Records for the exercise Start Marker

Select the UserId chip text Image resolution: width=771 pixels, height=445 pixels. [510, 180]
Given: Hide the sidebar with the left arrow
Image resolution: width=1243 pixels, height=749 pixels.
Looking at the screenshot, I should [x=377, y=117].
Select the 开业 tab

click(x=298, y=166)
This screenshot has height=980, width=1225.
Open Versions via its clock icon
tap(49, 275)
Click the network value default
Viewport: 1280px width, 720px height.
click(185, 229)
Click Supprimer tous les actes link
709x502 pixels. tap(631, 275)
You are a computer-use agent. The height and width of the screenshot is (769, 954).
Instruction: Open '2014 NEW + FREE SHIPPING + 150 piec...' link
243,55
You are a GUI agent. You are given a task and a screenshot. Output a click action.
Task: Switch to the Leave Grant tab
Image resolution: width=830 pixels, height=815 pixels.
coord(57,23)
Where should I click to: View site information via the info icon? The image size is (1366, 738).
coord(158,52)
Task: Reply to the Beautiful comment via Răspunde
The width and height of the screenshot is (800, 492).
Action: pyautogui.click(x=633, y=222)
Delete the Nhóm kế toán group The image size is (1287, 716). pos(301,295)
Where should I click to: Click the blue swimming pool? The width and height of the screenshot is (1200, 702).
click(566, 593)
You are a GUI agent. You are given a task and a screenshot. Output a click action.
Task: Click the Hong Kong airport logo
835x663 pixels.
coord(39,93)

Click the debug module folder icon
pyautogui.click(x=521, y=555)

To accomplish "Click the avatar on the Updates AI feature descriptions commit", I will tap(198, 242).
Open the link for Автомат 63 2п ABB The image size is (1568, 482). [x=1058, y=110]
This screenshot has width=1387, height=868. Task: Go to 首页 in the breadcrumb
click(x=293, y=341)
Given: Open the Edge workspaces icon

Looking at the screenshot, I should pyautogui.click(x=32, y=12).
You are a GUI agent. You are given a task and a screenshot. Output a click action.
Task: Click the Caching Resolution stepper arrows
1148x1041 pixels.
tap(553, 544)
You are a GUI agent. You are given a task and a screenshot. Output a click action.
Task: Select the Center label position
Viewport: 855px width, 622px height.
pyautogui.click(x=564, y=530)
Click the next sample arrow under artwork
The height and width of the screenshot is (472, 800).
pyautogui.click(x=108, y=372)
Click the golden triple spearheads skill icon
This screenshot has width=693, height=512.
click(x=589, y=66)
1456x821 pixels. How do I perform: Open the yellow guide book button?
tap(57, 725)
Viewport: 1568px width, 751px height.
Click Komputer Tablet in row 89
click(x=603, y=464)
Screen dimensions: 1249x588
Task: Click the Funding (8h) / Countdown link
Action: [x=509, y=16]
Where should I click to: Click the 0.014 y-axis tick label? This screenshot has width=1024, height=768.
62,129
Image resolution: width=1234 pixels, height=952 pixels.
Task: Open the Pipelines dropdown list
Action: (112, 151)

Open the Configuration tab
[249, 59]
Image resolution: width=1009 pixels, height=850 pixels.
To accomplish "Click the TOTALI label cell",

Records for the exercise End Marker

What is expected: Read the entries above, then pull out the lines that include "accomplish".

Answer to the exercise:
To accomplish "Click the avatar on the Updates AI feature descriptions commit", I will tap(198, 242).
To accomplish "Click the TOTALI label cell",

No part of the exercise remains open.